ANOTHER AMAZON CUSTOMER REVIEW

HeSlappedStill

. . . of my novella Circus, a romance of the big top:

MAGIC

Lloyd Fonvielle’s “Circus” is a magical performance. I say “magical” because it takes the reader into a magical world of imagination, color, longing, and odd triumph. It is the sprawling account of a young boy’s magical encounter with the magical circus, although “sprawling” is really not the right word for it, as the story is so tight that you don’t lose track of a single character. Not for a single second. Everyone is united under Colonel Greenbaugh’s fabulous Big Top!

“Circus” itself is a depiction, in more than one way, of love’s sacrifice: from the complete self-giving of a child to another child, to the unrequited adult loving that comes from a burned-over man. The fact that Fonvielle has told his story of love’s sacrifice within the exotic context of the great American circus, a phenomenon now mostly in the past, puts it at a distance. Yet that very distance of the great American circus from us in 2013 brings home the power of his story in a way that, by the end, completely undoes you.

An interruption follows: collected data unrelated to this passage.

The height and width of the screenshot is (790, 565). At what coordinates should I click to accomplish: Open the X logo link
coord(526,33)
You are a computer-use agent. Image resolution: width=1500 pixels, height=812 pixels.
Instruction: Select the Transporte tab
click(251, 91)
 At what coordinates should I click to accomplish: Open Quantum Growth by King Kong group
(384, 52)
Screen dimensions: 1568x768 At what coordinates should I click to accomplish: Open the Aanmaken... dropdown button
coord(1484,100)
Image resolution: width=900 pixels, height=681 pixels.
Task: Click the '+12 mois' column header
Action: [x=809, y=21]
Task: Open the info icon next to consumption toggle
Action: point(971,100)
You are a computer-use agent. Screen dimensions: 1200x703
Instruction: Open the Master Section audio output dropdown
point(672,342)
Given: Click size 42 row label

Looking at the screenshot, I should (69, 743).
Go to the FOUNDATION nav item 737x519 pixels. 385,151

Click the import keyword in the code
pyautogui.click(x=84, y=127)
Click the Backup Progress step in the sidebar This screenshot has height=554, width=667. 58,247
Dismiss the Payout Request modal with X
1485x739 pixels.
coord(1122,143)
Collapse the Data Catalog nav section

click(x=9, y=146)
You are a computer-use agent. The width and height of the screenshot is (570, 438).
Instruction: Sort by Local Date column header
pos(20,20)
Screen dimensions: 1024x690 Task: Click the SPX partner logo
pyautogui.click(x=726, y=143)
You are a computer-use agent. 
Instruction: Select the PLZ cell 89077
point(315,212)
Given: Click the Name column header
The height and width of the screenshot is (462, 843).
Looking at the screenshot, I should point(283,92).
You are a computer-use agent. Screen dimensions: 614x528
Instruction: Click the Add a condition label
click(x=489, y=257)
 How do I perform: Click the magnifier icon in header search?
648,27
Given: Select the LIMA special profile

I did not expect to be jelly at the end of this book. I did not expect to be thrown onto the ground by the characters of ‘Bap’, the Kelly Twins, young Jasper, and Lily. I just didn’t expect it.

I didn’t think a short novel like “Circus” would pack such a cumulative punch. So I’m writing this review in a state of emotional shock. But it feels good.

“Circus” is a masterpiece, not of nostalgia but of the essence of what is noble in us — love that comes to its point in the complete and conscious giving of a human self to another.

Writing a novel, even a short novel, is hard work, but a review like this justifies all of it.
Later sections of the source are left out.